Data categorisation Mainz

Overall challenges

A major challenge in the Mainz work package, which collected data from different sources, was the normalisation of event descriptions and the modelling of their relationships. Studies, for example, were initially recorded with or without known start and end dates as continuous event, but also as university enrolments. An enrolment is, of course, a punctual event that triggers a longer study process, for which only the start date is known. To make the biographical information collected more uniform and easier to query, it was thus necessary to reconstruct process events from punctual events if possible and to merge successive punctual events into longer continuous events, e.g. if information came from annual calendars. For this purpose, a "consolidation" script was written in Python and run on all our collected data sets.

Data categorisation in Metaphacts

In order to query and cluster data from the Mainz work package, we experimented with the proprietary Metaphacts system, which "supports collaborative knowledge modeling and knowledge generation". In Metaphacts, higher-level categories for collected data can be defined as skos:Collections. As an example, Ingo Frank (IOS Regensburg) has taken all our terms for events and functions which we collected for the early modern professors active in Mainz and created hierarchical relationships from the comma-separated entries:

Only the superordinate terms are included in the collection (category) as the search is then simply extended to the respective sub-terms.

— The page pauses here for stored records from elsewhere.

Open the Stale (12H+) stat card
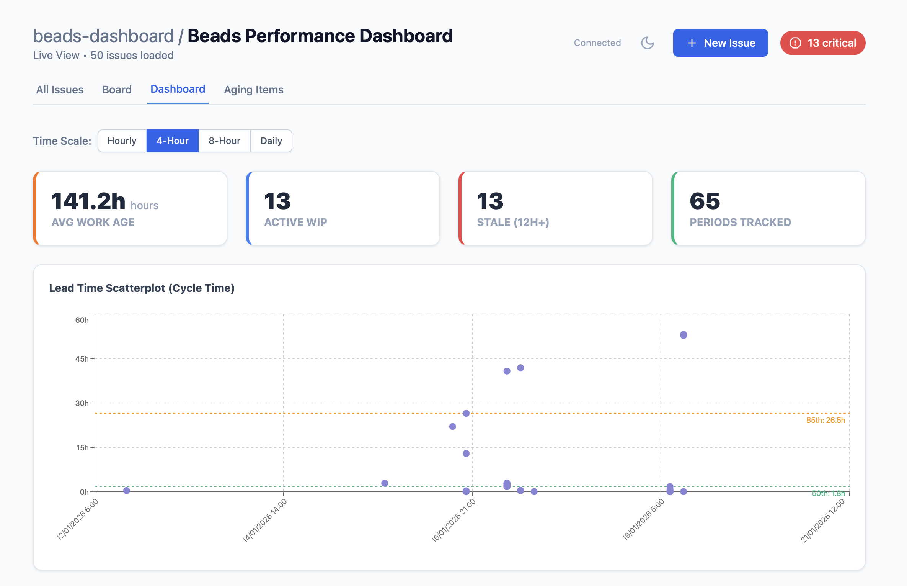Viewport: 907px width, 586px height. pos(556,208)
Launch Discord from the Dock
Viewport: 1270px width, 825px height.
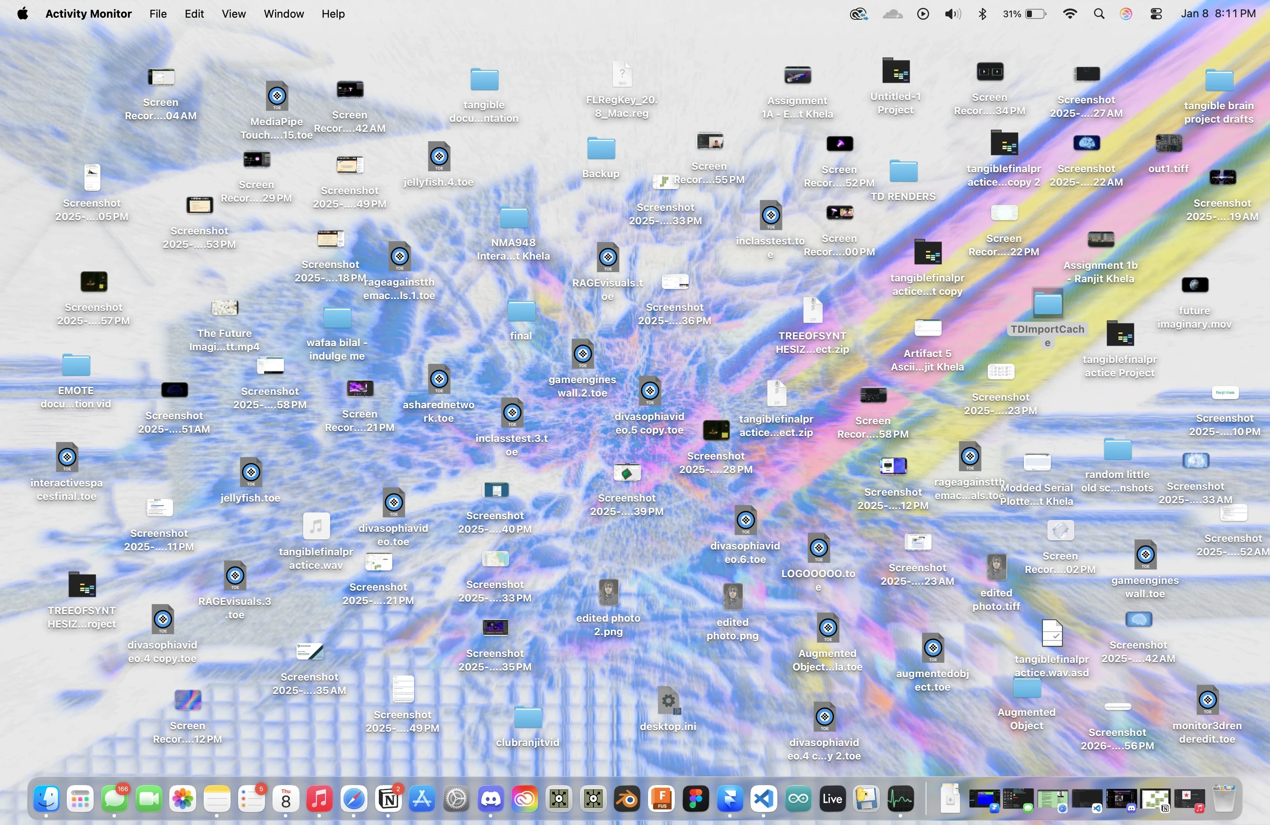pyautogui.click(x=490, y=799)
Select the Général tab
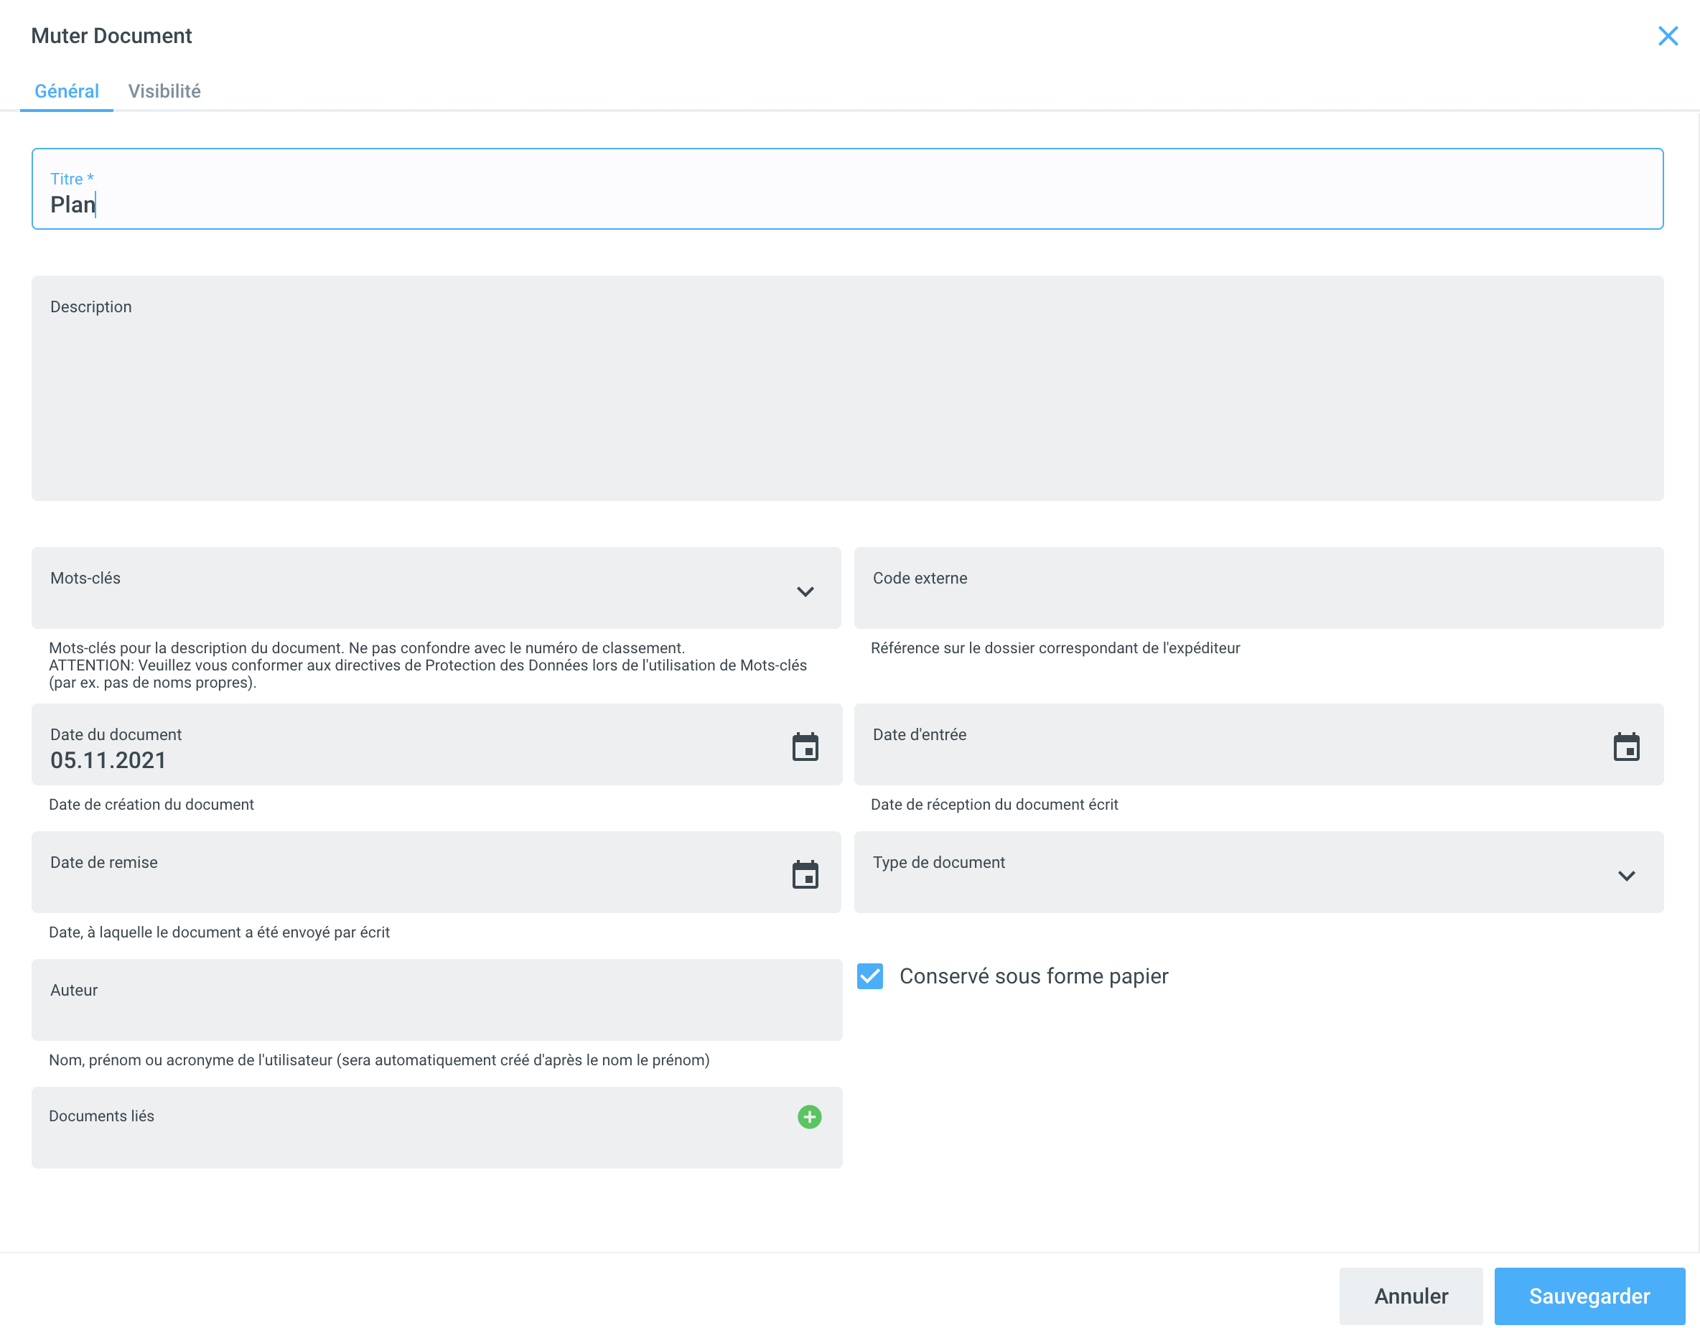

Data categorisation via Python

Another way to categorise data is to define clusters and hierarchies in Python dictionaries or simple CSV tables whose information can then be appended to the basic factoid structure of our data. Mapping data to existing spreadsheets is very easy in Python as the pandas package allows a flexible manipulation of tabular data as so-called dataframes. Each item in a selected spreadsheet column can thus be assigned to different higher-level categories, depending on the research questions and theoretical contexts in which the data are being analysed. For examples of data categorisation in Python, please view the separate Data Categorisation folder in this GitHub repository.

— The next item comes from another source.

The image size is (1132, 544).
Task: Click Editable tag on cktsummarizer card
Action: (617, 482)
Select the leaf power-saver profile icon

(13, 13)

Categories relevant for data analysis in WP3

  • Ecclesiastical offices in general (all functions carried out in monasteries and diocesan administrations)
  • Clerical offices (requiring holy orders, e.g. priestly functions in dioceses and parishes)
  • Teaching (at universities, but also in seminaries and colleges)
  • Political offices (e.g. as administrators, envoys, or government officials)
  • Medical activities (e.g. as personal physicians to aristocrats, city physicians, physicians for the poor, or army physicians)
  • Legal activities (e.g. as lawyers or judges)
  • Military service (e.g. as soldiers, army engineers, or army physicians)

Some of the activities in these categories naturally overlap. For visualisation purposes, however, it is necessary to operate with seven to ten categories in each network graph or map, especially when categories ought to be highlighted in different colours.